Continue the forum post on splitting graph work between Mathematica and Gephi, starting right after its last sentence.

[Reading text]

When do I use Mathematica, when do I use Gephi, and how do I use them together?

Question

Mathematica has great operations for analyzing graphs but when the graphs are a bit bigger, Gephi seems to be more efficient (at least on my computer) at drawing and analyzing, i.e. visualizing the graph. So my question is:

What is the "best practice" (white papers, web pages or similar) for how to divide the work between Mathematica and Gephi?

Here is an example, I have a graph from an analysis of all offerings and the biggest clients of a midsize telecom operator, if a client has been invoiced for the offering, there is an edge between the client and the offering. The bipartite graph (see http://mathworld.wolfram.com/BipartiteGraph.html) has about 540 nodes (clients and offerings) and about 14900 edges.

In the image - Gephi visualization of "Force Atlas" layout - you see that the core offerings gravitate to the middle. Clients (blue nodes) become grouped around some key offerings (name of clients are removed), e.g. in the upper right corner of the graph you have all the multinationals that are buying international calls and data offerings.

[/Reading text]
[Entries provided]

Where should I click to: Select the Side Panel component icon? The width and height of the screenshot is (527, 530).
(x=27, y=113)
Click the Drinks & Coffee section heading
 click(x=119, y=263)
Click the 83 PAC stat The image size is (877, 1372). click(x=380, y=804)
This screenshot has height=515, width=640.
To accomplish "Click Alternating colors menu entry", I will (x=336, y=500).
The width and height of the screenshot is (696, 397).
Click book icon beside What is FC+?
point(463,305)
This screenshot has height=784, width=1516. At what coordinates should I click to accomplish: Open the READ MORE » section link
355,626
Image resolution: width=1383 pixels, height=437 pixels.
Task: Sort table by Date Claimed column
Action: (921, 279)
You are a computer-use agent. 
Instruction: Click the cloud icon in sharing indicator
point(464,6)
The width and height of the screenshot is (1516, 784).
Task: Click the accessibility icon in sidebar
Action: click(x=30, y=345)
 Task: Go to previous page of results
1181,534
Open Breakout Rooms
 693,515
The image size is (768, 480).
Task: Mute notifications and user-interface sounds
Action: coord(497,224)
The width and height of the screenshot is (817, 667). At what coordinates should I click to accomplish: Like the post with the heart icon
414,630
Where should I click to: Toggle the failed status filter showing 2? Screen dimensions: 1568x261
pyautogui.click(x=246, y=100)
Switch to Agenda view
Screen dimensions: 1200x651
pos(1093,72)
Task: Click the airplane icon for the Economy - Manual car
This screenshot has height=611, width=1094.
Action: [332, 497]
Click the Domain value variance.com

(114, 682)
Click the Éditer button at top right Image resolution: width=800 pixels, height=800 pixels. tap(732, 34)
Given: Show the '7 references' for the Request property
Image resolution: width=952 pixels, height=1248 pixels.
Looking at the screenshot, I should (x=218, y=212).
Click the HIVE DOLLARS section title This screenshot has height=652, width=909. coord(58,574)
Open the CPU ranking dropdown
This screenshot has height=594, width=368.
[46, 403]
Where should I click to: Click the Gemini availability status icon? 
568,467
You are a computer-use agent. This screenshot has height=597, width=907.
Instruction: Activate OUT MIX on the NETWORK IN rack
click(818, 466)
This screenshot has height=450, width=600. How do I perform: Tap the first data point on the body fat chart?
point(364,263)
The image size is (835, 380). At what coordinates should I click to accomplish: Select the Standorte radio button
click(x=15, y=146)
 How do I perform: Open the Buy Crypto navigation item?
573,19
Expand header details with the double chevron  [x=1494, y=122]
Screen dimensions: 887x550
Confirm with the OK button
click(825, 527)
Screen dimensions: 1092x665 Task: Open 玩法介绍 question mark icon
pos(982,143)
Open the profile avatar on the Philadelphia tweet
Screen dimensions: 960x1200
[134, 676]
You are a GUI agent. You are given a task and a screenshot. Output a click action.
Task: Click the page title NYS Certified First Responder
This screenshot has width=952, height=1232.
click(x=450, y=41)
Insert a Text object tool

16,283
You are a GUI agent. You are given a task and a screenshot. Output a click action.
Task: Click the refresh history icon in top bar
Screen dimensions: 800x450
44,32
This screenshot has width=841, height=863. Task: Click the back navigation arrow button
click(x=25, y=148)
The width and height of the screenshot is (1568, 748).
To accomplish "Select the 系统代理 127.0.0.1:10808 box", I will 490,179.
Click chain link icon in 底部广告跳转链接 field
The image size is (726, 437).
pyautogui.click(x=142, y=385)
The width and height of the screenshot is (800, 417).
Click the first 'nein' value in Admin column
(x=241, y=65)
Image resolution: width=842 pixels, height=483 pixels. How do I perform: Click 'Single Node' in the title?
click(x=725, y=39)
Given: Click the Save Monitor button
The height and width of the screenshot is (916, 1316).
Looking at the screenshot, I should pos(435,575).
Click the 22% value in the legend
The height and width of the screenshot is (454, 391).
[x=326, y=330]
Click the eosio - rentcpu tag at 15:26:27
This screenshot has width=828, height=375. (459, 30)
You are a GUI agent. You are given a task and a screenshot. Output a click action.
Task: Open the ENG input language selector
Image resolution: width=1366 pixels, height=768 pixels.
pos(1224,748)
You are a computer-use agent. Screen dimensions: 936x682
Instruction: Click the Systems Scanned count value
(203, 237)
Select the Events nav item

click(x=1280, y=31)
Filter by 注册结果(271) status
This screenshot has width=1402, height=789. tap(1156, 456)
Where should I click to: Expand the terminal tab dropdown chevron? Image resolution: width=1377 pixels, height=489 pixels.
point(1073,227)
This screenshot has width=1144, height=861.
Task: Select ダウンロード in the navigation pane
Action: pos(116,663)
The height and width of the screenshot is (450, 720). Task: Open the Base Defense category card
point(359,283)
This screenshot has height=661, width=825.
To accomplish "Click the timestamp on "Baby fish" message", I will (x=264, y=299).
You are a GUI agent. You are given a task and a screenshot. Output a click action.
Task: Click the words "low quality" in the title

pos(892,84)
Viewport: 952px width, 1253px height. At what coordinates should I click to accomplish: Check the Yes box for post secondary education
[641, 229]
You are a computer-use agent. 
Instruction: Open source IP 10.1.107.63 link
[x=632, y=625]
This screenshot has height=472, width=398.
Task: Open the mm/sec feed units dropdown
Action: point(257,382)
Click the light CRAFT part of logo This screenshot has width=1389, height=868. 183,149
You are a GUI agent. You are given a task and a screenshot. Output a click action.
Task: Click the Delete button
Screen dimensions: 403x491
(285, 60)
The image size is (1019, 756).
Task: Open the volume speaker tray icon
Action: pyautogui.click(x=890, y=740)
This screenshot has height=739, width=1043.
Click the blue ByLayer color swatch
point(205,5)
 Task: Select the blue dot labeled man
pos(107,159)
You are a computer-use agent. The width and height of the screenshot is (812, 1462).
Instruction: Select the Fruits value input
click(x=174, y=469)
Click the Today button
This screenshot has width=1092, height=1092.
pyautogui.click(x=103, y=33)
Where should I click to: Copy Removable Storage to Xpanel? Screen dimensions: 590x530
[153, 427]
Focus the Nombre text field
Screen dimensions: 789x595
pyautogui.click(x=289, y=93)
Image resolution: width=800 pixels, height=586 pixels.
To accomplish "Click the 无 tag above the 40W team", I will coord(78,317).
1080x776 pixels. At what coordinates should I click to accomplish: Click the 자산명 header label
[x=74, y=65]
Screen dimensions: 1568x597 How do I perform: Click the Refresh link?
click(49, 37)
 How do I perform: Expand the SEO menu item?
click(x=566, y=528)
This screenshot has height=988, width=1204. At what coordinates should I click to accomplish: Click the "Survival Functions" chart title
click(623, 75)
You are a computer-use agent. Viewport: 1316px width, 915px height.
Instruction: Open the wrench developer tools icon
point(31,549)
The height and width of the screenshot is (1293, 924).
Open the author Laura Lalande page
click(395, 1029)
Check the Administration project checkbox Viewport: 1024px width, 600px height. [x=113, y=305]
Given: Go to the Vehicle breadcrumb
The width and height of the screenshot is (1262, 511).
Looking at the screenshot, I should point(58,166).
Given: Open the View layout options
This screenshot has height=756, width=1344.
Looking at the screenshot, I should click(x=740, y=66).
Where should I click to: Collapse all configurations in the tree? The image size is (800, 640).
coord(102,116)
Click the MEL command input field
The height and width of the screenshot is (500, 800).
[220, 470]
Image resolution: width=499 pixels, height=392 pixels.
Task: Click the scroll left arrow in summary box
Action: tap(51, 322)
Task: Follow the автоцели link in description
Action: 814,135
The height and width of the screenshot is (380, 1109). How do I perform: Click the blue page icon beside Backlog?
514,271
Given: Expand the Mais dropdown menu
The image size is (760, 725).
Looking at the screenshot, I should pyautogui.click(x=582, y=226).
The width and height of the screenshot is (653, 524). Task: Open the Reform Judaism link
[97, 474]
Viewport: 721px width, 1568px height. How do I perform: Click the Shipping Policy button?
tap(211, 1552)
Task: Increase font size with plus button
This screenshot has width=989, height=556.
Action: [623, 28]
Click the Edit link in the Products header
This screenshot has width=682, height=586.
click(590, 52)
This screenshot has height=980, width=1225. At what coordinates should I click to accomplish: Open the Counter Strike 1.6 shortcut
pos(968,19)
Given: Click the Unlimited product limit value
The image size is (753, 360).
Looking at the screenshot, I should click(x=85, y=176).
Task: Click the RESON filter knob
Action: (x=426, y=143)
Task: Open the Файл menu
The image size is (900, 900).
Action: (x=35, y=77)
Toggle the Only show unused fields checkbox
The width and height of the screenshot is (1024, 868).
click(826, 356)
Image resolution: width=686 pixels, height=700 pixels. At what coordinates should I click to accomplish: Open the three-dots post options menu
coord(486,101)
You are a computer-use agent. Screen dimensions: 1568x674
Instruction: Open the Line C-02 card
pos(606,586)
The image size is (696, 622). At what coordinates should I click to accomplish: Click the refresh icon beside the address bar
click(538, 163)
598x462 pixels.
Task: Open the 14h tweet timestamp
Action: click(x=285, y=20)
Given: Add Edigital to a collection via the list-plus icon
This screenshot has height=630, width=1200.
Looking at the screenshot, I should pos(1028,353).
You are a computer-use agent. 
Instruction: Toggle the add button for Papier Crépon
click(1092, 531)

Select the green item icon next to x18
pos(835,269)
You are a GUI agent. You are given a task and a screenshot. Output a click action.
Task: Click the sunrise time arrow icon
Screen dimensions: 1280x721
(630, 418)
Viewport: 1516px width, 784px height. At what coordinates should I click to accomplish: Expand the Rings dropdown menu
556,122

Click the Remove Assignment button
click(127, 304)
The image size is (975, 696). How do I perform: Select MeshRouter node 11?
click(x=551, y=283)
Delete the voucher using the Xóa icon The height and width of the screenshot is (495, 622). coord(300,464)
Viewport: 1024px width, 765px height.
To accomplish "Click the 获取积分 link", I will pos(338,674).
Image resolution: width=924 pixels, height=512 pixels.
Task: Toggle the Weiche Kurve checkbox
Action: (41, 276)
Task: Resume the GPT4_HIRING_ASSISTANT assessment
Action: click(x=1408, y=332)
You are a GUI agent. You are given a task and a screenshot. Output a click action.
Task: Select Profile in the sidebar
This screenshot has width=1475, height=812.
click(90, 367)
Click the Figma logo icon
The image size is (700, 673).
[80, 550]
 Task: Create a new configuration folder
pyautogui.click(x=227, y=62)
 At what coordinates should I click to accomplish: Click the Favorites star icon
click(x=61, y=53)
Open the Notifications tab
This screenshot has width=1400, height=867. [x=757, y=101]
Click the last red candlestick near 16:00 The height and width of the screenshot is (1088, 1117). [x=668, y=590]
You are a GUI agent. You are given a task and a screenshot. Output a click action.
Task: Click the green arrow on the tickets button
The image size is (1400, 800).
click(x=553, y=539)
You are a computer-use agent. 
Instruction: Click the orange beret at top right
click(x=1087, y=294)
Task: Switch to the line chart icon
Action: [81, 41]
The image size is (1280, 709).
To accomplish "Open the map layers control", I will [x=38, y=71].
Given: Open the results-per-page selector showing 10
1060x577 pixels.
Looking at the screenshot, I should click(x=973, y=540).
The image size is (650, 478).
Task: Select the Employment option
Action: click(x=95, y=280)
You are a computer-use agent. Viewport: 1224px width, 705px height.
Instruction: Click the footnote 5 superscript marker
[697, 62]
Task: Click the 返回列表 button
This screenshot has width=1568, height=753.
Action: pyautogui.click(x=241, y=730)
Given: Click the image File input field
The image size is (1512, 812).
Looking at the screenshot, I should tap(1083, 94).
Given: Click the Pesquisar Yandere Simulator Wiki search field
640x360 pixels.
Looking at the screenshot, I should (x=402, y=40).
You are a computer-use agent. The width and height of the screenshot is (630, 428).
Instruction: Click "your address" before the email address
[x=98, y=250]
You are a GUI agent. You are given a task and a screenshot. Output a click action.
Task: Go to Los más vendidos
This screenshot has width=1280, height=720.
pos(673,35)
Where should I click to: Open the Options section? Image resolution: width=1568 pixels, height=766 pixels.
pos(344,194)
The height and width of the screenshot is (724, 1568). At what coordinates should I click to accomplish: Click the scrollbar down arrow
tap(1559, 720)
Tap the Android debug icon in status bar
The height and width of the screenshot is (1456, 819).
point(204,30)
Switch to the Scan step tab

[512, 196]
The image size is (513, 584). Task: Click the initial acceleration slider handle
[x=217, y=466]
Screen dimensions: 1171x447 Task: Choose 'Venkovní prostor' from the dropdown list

[/Entries provided]

▶ [Answer]
Seeing the clients and offerings in this way is useful for reasoning around a number of business questions such as market segmentation, bundling of offerings, solution building and reasoning around strategic options.

Background

I started doing the experiments in Gephi but after learning more about Mathematica, I would like move more of the work (if not all) to this environment.

However, importing the graph to Mathematica using .gml file from Gephi failed for me. The symptom was that the evaluation of the Import function in Mathematica failed to terminate.

The reason for wanting to import to Mathematica is for more control of normalizing data, annotations, analysis, and simulations based on the graph. This cannot be done in Gephi.

Same question posted on the Gephi forum Gephi - MMA

Miscellaneous notes

Gephi (or similar programs) seems to be faster than Mathematica for the visualization.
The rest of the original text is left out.